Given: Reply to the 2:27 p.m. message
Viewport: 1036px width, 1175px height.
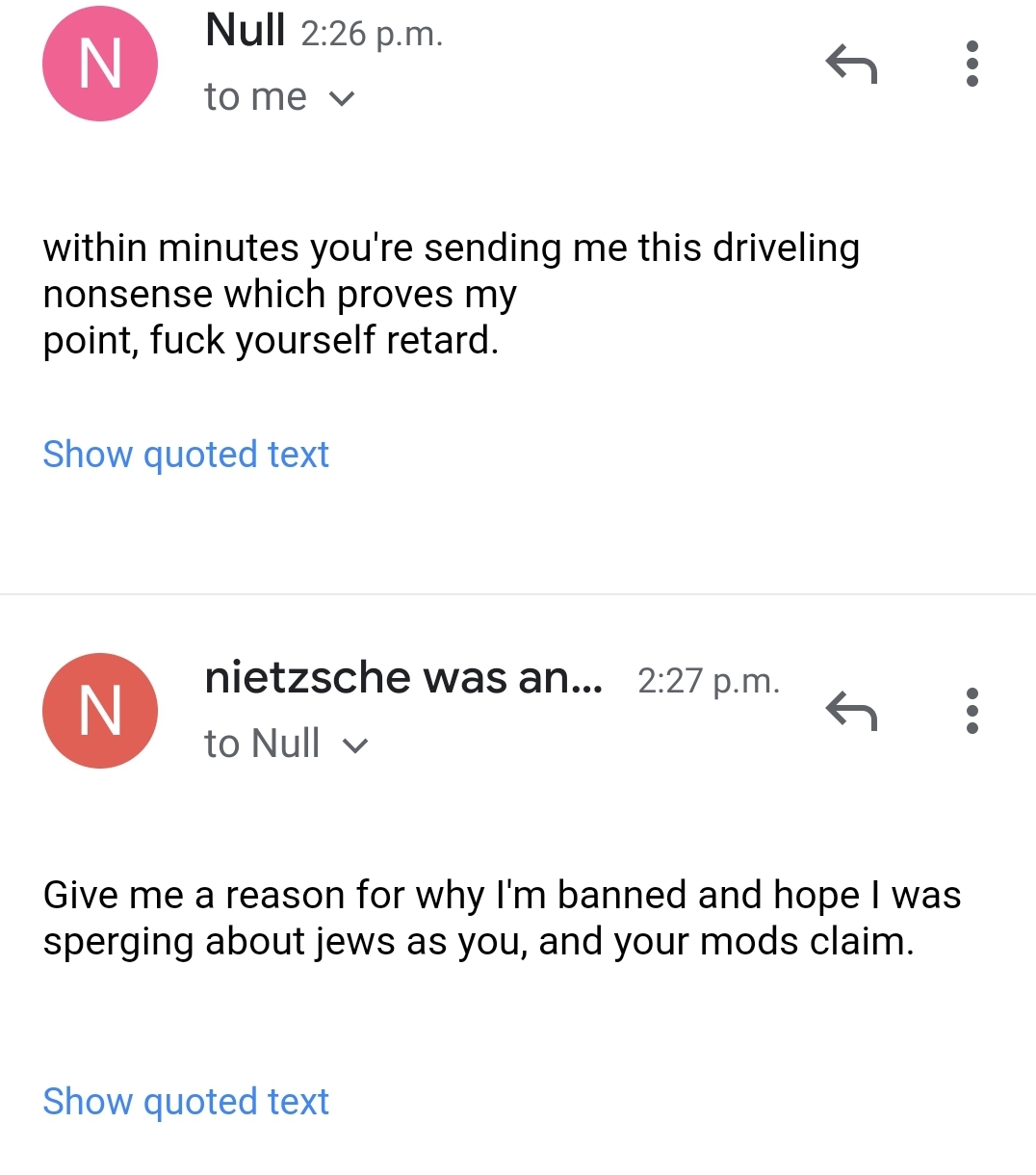Looking at the screenshot, I should 851,712.
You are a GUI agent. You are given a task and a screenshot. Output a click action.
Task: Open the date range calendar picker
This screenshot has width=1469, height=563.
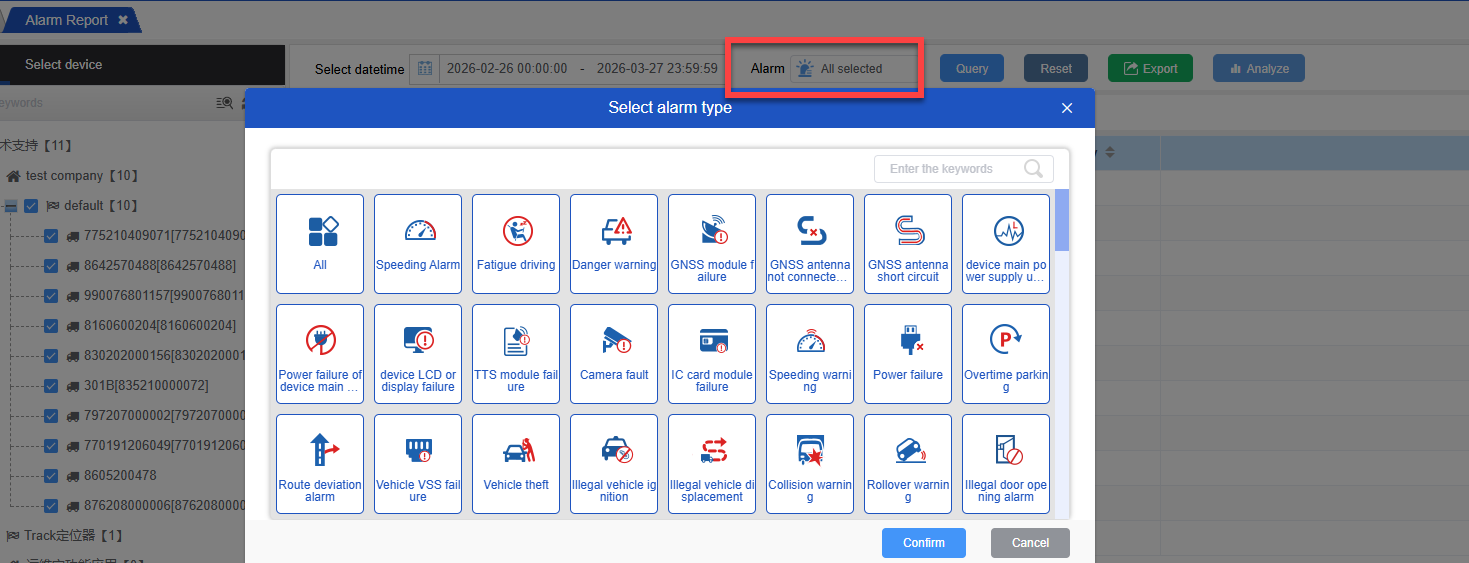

▸ **TASK TO COMPLETE**
If a record holds a picture, drop the picture and reproduce everything else exactly.

▸ **YOUR SOLUTION**
Given: Reply to the 2:27 p.m. message
Viewport: 1036px width, 1175px height.
Looking at the screenshot, I should 851,712.
You are a GUI agent. You are given a task and a screenshot. Output a click action.
Task: Open the date range calendar picker
This screenshot has width=1469, height=563.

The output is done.